* **Data supplied**
»»

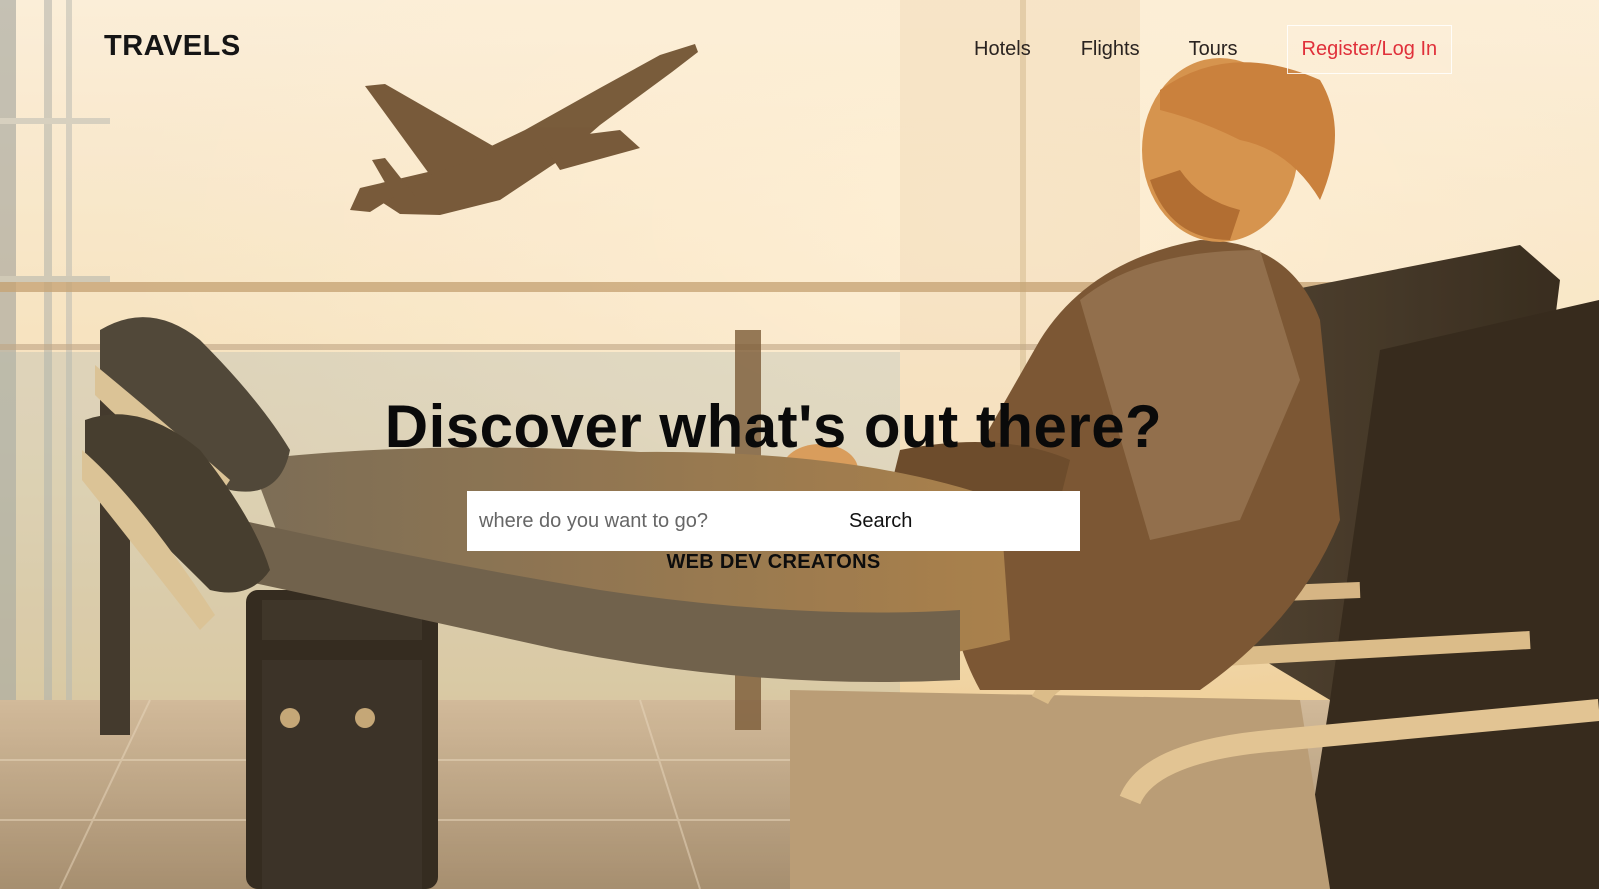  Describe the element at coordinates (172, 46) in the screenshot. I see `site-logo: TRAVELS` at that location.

««
»»

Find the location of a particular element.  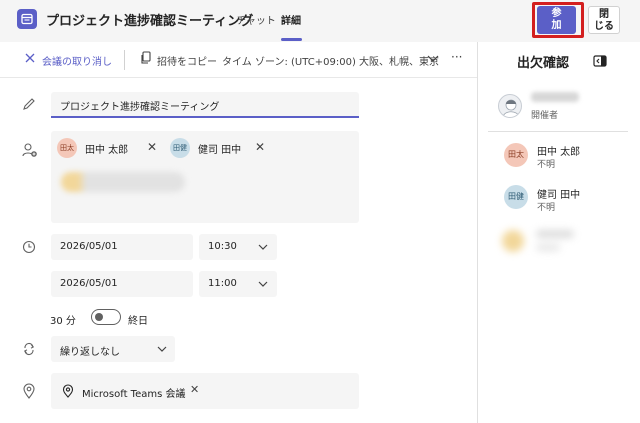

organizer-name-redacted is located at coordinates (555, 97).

««
»»

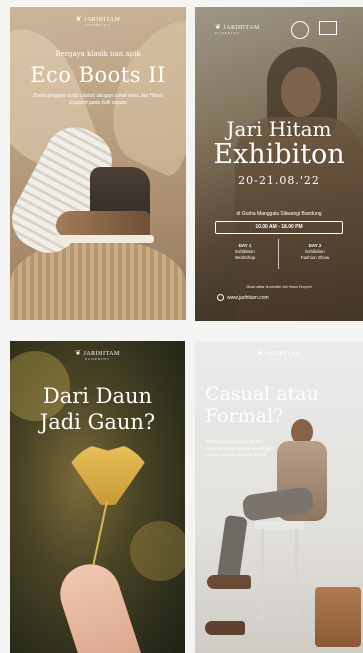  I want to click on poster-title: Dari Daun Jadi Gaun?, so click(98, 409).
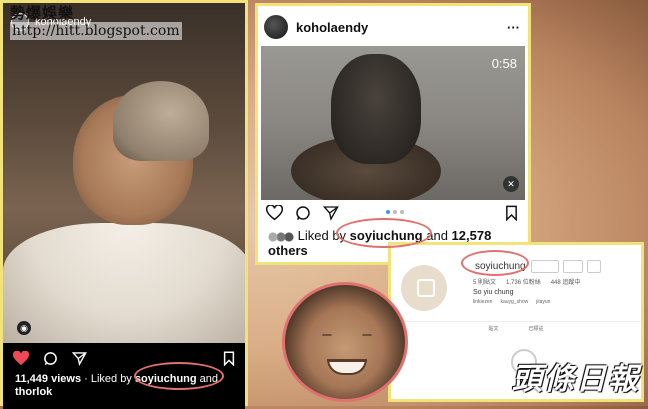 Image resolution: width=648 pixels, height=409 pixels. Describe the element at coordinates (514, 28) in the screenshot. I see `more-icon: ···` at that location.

««

* **Work to complete**
Convert the stretch of records from the line containing "I want to click" through the line containing "Image resolution: width=648" into a Markdown table with the columns Row and Line, numbering each line and skipping blank lines. Omit the pictures.

* **Expected output**
| Row | Line |
|---|---|
| 1 |   I want to click on poster-title: Dari Daun Jadi Gaun?, so click(98, 409). |
| 2 |  Image resolution: width=648 pixels, height=409 pixels. Describe the element at coordinates (514, 28) in the screenshot. I see `more-icon: ···` at that location. |